Understanding statistics - Trends
The series will include:
- Trends (this part)
- Settings and maintenance
- Statistics API
What are trends?
Trends answer the one important question asked by developers and operations alike - what is currently going on and what sort of tendencies can be found on my environments?
From that follows - is what happening right now considered typical or should I expect difficulties ahead soon?
Note that trends are not an early-warning system and as such they don’t substitute monitoring solutions - they are instead meant to be an aid with an intricate knowledge of Zato.
Trends are concerned with relatively short spans of time - last hour, last 20 minutes or last 10 minutes.
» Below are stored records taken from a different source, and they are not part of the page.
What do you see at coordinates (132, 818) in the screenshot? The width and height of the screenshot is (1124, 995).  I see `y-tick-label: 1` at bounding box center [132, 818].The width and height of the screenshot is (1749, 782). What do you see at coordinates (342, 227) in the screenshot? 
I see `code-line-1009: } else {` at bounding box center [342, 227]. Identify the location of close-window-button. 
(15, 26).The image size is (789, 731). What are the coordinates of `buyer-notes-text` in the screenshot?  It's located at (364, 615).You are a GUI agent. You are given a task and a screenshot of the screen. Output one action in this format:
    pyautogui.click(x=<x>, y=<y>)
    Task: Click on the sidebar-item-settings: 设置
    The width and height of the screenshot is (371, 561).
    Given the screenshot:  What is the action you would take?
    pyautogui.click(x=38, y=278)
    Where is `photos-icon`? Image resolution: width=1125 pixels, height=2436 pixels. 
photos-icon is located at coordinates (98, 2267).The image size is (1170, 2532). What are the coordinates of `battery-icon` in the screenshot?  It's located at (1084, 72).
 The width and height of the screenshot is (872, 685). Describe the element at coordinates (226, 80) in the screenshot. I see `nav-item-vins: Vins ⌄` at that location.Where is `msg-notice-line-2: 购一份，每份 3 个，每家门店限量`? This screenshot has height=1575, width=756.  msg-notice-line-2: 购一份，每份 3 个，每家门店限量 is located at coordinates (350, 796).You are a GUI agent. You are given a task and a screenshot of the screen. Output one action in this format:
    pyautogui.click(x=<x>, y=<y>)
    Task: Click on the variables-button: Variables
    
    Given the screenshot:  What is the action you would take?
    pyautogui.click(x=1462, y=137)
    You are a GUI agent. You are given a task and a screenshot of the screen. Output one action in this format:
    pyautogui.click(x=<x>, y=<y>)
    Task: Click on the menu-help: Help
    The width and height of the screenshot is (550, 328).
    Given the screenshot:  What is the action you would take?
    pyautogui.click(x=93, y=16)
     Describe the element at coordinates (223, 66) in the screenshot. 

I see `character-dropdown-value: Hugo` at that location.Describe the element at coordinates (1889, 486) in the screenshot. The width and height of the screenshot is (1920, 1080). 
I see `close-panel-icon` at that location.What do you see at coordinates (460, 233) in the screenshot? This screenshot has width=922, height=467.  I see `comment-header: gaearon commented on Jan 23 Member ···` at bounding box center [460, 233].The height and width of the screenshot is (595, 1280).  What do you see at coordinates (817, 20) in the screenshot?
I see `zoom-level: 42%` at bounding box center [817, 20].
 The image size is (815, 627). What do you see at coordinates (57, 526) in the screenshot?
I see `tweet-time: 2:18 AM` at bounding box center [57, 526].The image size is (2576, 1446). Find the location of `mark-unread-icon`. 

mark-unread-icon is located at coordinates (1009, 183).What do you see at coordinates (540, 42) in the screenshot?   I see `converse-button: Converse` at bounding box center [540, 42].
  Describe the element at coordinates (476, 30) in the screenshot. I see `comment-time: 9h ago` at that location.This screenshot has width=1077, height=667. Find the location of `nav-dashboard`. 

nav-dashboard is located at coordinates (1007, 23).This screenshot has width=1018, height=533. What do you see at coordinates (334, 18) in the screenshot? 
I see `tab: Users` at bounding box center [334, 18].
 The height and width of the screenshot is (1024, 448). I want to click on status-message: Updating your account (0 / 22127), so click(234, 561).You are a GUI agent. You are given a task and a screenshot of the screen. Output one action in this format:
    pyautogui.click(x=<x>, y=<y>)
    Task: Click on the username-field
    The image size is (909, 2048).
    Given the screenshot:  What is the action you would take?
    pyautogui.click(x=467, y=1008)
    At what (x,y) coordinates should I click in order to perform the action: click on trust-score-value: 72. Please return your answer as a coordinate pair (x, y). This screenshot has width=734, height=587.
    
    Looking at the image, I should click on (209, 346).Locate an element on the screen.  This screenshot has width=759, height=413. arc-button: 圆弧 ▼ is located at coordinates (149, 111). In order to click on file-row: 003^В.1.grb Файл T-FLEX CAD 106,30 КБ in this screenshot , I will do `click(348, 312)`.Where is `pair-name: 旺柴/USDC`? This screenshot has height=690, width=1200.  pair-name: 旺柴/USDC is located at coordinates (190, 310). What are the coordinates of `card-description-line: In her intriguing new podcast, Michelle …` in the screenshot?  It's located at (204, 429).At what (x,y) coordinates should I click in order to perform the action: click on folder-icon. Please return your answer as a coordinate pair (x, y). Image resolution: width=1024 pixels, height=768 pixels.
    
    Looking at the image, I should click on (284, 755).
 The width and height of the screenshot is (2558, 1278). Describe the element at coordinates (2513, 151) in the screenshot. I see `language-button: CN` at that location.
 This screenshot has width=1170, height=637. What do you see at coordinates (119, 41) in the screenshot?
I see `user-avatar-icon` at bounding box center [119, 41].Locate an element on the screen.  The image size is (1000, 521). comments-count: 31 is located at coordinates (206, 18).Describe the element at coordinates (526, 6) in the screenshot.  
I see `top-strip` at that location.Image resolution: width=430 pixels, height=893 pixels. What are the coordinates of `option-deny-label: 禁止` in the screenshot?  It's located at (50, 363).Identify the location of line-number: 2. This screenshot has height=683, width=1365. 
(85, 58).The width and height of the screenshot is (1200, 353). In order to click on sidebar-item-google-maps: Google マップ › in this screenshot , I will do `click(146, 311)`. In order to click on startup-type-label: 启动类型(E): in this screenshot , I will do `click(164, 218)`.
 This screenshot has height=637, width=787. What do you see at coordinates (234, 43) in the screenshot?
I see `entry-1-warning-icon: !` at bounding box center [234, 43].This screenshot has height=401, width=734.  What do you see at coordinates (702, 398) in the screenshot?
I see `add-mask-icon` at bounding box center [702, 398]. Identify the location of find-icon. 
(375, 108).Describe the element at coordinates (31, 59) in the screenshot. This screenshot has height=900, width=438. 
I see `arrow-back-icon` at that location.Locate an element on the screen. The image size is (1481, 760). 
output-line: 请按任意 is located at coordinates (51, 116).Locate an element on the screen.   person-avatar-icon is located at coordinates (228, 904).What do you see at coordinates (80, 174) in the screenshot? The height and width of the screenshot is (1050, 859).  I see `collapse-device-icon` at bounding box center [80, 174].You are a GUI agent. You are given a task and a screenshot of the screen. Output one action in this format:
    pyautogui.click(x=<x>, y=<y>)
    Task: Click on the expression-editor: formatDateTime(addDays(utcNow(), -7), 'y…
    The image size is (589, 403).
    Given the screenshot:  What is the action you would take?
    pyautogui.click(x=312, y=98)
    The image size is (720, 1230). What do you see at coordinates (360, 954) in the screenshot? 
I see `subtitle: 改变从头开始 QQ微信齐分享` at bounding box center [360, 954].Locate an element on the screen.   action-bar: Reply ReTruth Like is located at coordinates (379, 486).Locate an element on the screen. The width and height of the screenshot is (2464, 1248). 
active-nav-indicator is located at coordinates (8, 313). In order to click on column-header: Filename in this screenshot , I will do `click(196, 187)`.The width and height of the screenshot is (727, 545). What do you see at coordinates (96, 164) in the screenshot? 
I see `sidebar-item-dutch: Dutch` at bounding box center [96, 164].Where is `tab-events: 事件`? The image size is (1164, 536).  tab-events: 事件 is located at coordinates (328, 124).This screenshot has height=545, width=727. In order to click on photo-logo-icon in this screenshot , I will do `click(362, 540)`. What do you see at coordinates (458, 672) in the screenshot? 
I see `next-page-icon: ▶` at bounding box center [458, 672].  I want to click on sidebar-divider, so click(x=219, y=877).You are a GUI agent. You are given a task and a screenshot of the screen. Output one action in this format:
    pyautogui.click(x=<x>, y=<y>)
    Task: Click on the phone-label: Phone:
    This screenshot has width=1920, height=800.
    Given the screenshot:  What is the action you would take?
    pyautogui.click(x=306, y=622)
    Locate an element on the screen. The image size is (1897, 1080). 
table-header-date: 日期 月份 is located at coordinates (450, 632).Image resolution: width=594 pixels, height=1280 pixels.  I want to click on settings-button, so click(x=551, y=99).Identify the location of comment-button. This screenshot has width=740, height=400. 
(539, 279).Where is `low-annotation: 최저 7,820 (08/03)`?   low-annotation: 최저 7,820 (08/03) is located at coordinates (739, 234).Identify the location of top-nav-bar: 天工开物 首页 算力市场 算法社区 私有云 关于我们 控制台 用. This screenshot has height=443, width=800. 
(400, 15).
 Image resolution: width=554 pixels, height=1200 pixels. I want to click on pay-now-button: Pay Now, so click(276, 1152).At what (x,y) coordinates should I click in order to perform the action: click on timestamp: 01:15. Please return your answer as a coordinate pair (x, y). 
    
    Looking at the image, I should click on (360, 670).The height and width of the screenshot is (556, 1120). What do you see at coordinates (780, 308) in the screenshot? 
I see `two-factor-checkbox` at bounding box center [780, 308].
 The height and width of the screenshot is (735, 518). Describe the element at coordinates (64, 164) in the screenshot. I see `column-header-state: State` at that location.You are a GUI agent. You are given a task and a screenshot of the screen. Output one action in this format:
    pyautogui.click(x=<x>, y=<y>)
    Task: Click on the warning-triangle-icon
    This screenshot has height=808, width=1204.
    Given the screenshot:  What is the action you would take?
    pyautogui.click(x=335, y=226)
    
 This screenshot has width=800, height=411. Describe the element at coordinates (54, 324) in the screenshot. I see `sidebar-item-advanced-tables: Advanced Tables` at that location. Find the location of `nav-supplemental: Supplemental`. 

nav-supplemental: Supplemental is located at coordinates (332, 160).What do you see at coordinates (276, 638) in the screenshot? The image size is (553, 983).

Essentially, this is a tool to give you an insight into how your services behave right after you receive a signal that there might be something unwanted hapenning right now.
When displaying trends the screen will be usually divided into 4 parts:
- Left side - Slowest services + Most commonly used ones
- Right side - as above but in a different time period, the one we want to compare the left side to
Hovering over any row will highlight matching rows in all the tables - for instance, the most commonly used service doesn’t have to be necessarily the slowest one and the one that was slowest yesterday the same time of day doesn’t have to be so slow today.
Understanding the difference in usage patterns is literally a hover away.
By default top 10 services in each category are shown but the number can be set to any one required.
3 quick links let one answer the most common questions:
- How does it all compare to last hour?
- To yesterday the same hour?
- Last week the same day and hour?
It’s also possible to pick arbitrary start/stop dates to compare to but do note that trends are always generated on fly from Redis and the process is CPU intensive so obtaining information for more than a couple of hours can result in visible CPU spikes.
The 6 columns displayed for each of the slowest services are:
- M - Mean response time of that service (in ms)
- AM - Average mean response time of all services, including that one (in ms)
- U% - The service’s usage share - of all invocations of all services, how many fell on that one
- T% - The service’s time share - of the whole time spent in all services, how many percents that service constitutes
- TU - How many times all the services, including this one, have been invoked
- Trend - A sparkline chart displaying how the service’s mean response time fluctuated in the selected period
Hence the row in the screenshot describes a service whose mean response time was 12.72 ms which is almost 10 times faster than the average mean response time when all services are taken into account (122 ms).
Of out the total 40 invocations of all services (TU) this one took 2.5% of it but in terms of the time spent it was 18.9% of the whole time the 40 invocations took.
From the sparkline, one can also learn that the service was not used at all except for a sudden spike a few minutes ago.
Everything can also be exported to CSV.
Most commonly used
The 6 columns describing for each of the most commonly used services are:
- U - How many times the service has been invoked
- Rq/s - How many requests a second that service processed - note that 0.1 req/s is the smallest degree shown
- U% - The service’s usage share - of all invocations of all services, how many fell on that one (repeated)
- T% - The service’s time share - of the whole time spent in all services, how many percents that service constitutes (repeated)
- TU - How many times all the services, including this one, have been invoked (repeated)
- Trend - A sparkline chart displaying the service’s average request rate per second
Thus in the screenshot one can find a service which was invoked 14 times (U) of all the 40 service invocations (TU) which is exactly 35% of them all.
However, despite consituting 35% of all invocations it took only 9.4% (T%) when CPU time is considered - meaning it was pretty fast.
The trend tells us that the service is mostly idle except for a brief period a couple of minutes ago.
Each service whose usage share exceeds what is expected is marked with a red dot left to its name.
And again, statistics can be exported to CSV.
Trends are a tool used for finding out or confirming whether what an environment does currently conforms to standard usage patterns or not.
Next instalment will cover summaries that let one quickly compare statistics across days, months or years.